** Opening Records supplied block **
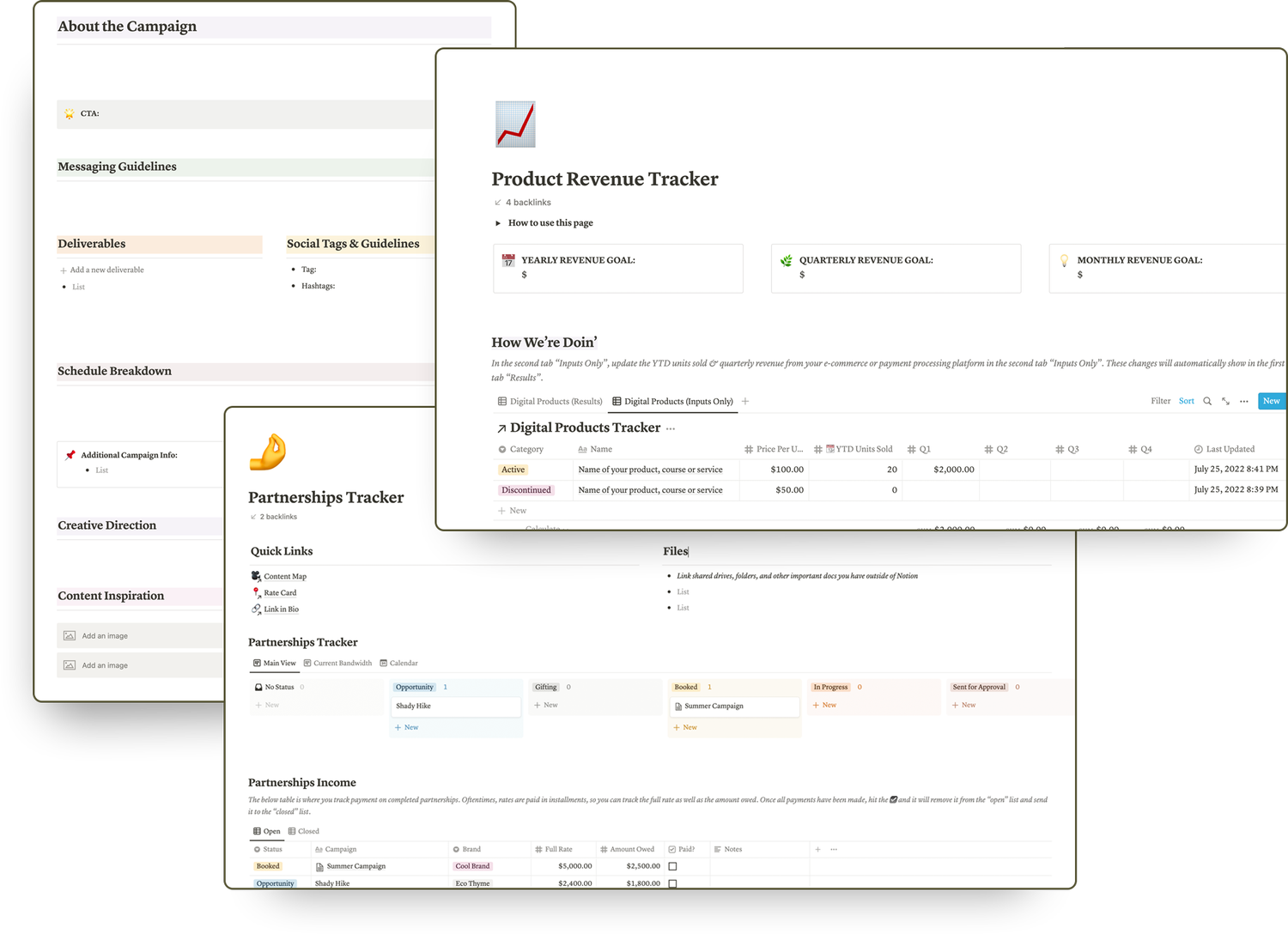Check the Paid? box for Shady Hike
Viewport: 1288px width, 934px height.
click(x=672, y=882)
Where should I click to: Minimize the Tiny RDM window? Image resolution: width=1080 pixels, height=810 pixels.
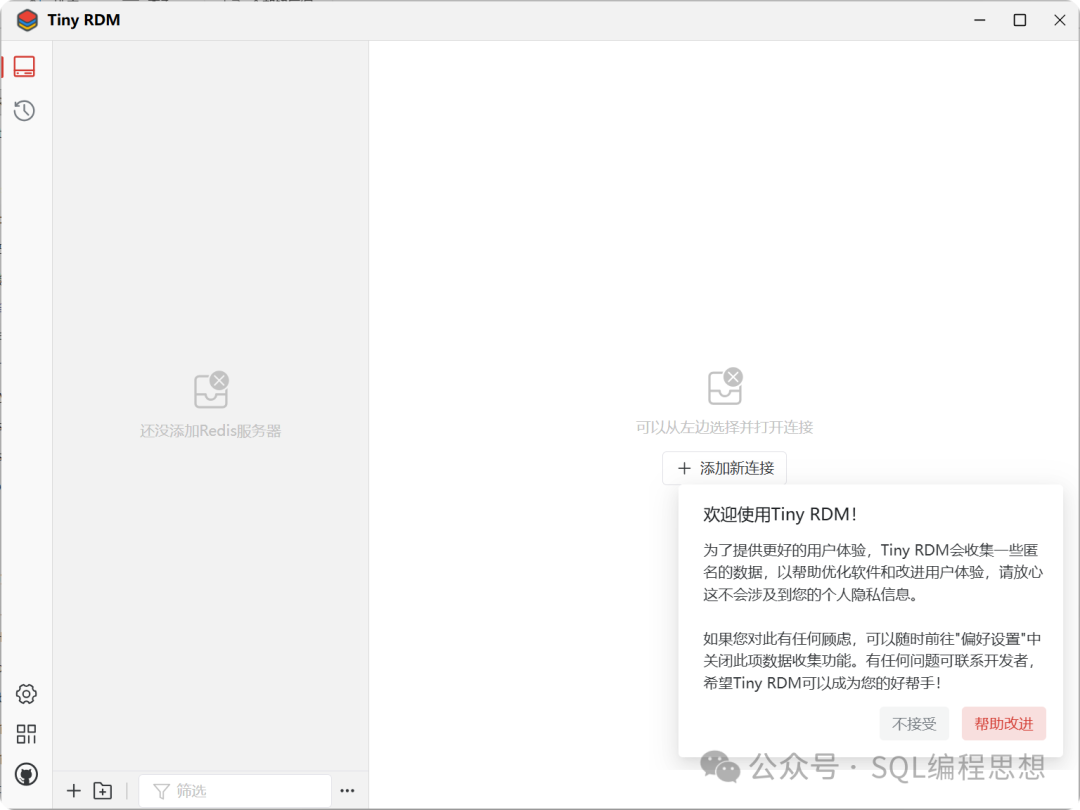click(x=979, y=20)
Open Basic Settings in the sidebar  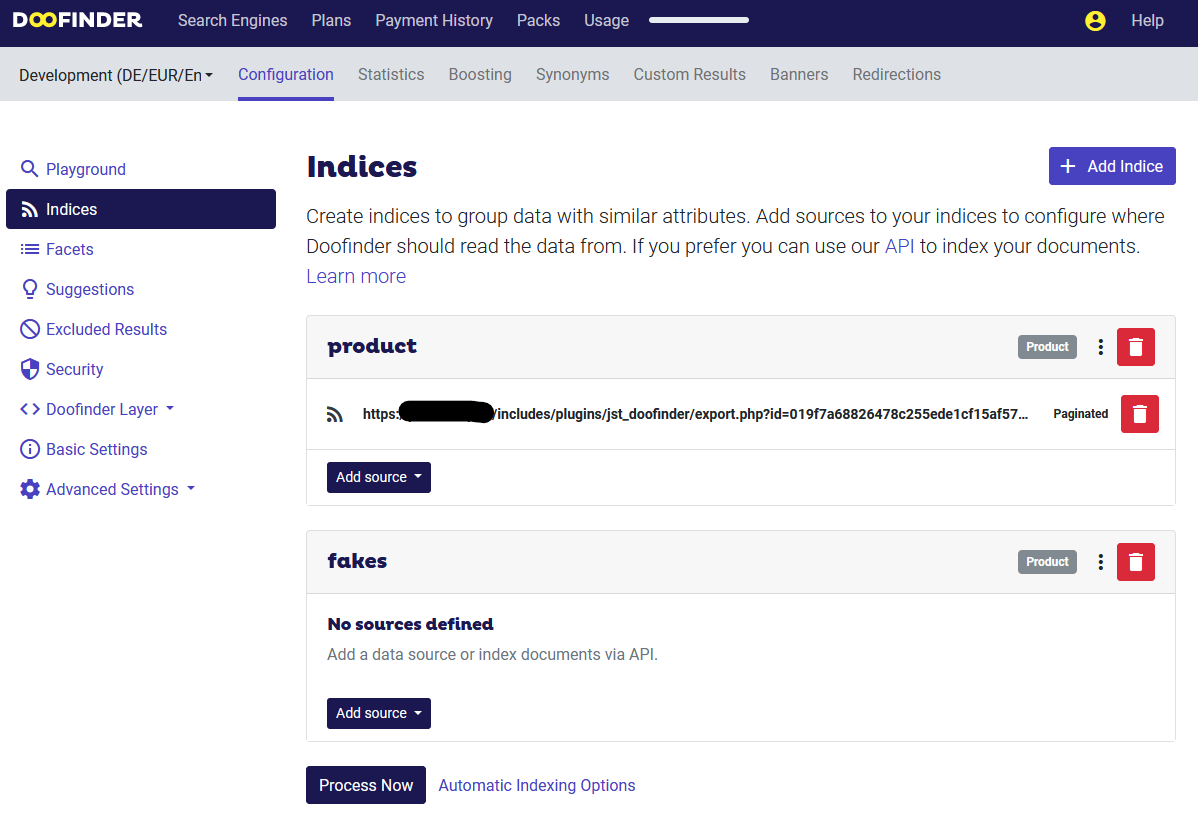95,449
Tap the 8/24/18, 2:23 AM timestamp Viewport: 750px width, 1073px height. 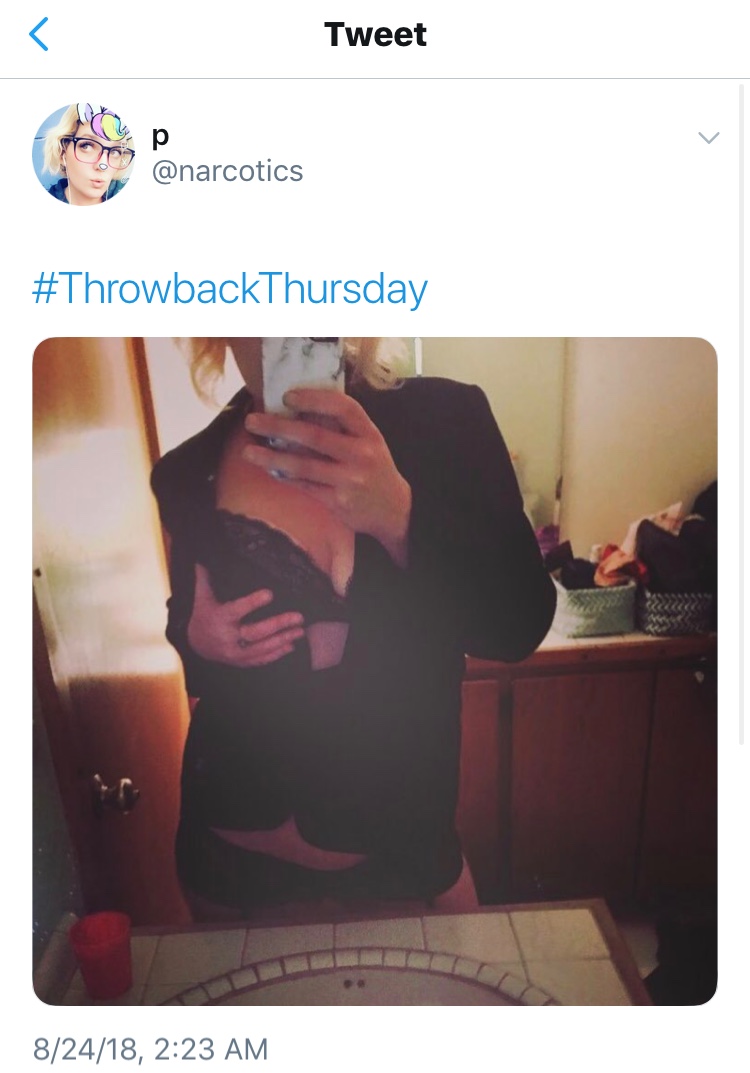(151, 1049)
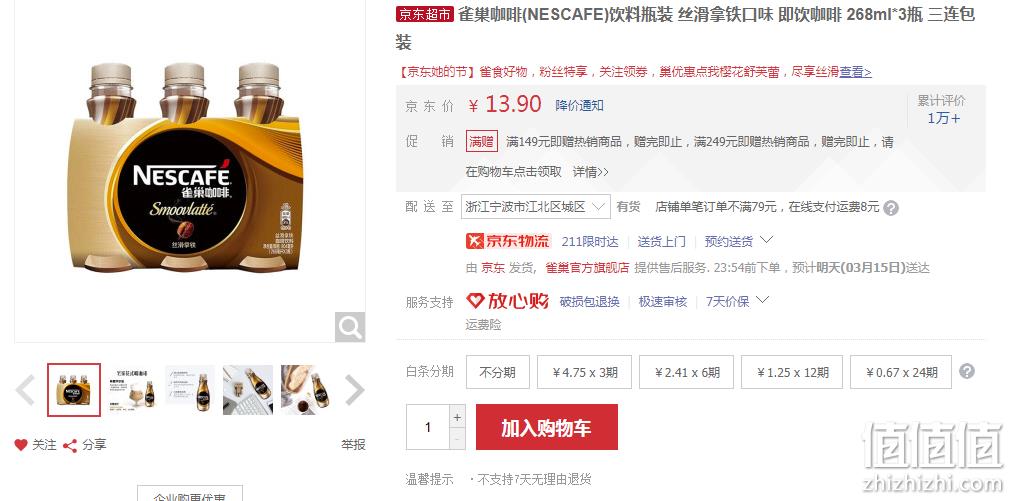Click the 分享 share icon
Image resolution: width=1012 pixels, height=501 pixels.
[x=70, y=445]
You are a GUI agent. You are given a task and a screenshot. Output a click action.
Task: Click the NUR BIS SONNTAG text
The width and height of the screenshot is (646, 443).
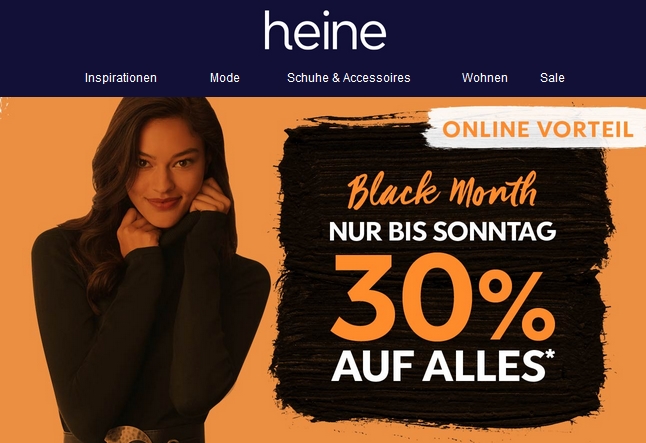tap(442, 232)
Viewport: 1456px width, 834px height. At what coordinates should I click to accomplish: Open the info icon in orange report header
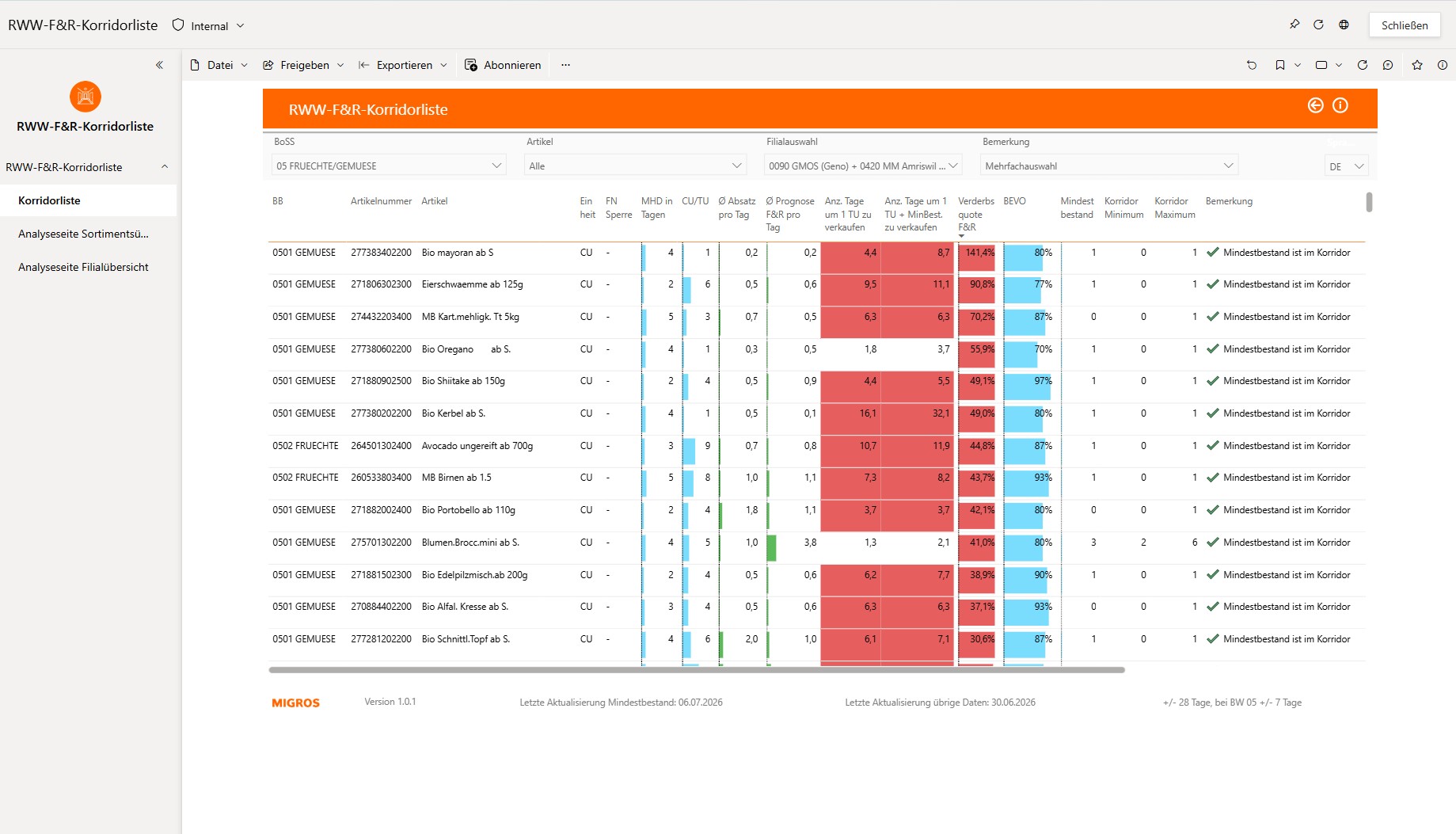point(1340,105)
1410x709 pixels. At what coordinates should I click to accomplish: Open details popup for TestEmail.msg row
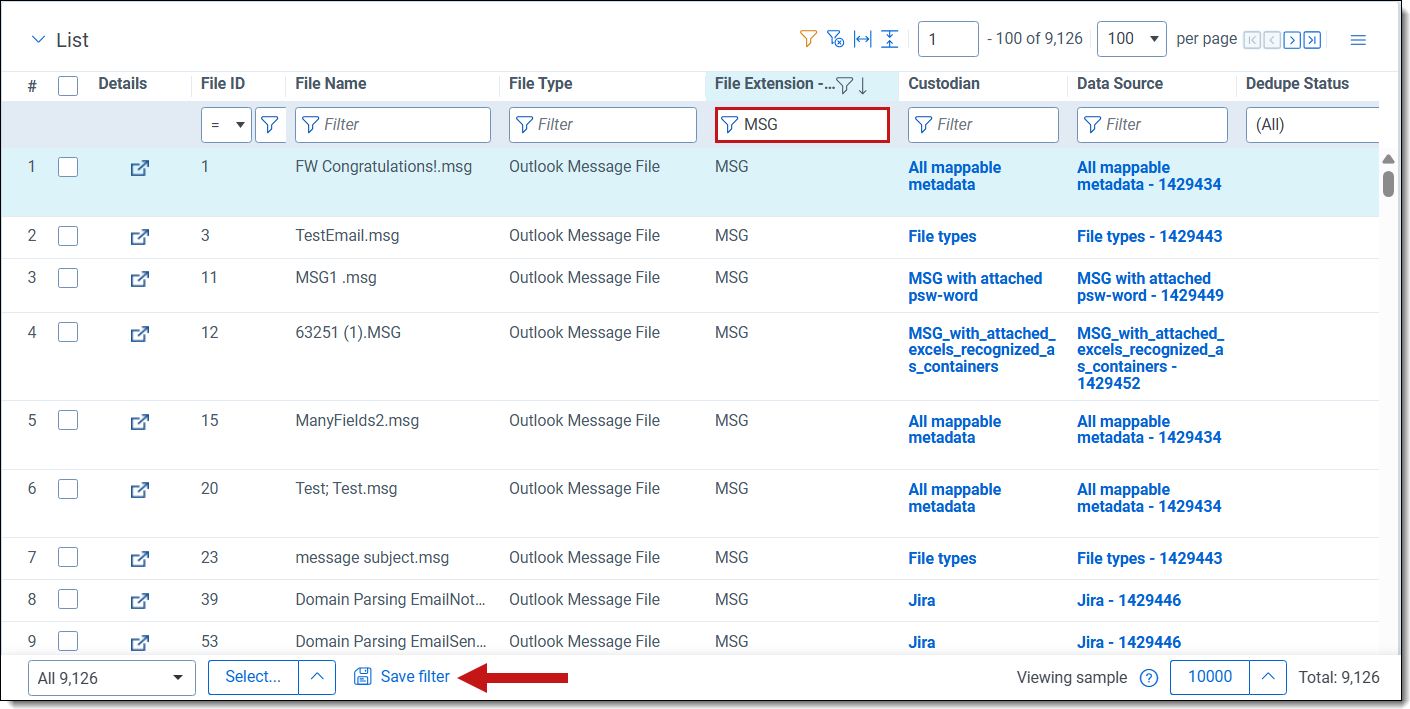coord(140,237)
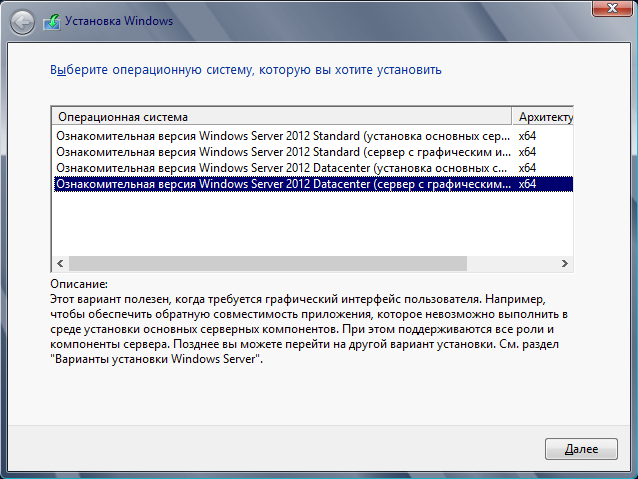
** Closing Records supplied block **
## Exercise directions
The lines from the one containing "The width and" through the last line of the records are what you should copy, word for word and nothing else, with pictures left out.

## Expected answer
The width and height of the screenshot is (646, 443).
tap(442, 232)
Viewport: 1456px width, 834px height. At what coordinates should I click to accomplish: Open the info icon in orange report header
point(1340,105)
1410x709 pixels. At what coordinates should I click to accomplish: Open details popup for TestEmail.msg row
coord(140,237)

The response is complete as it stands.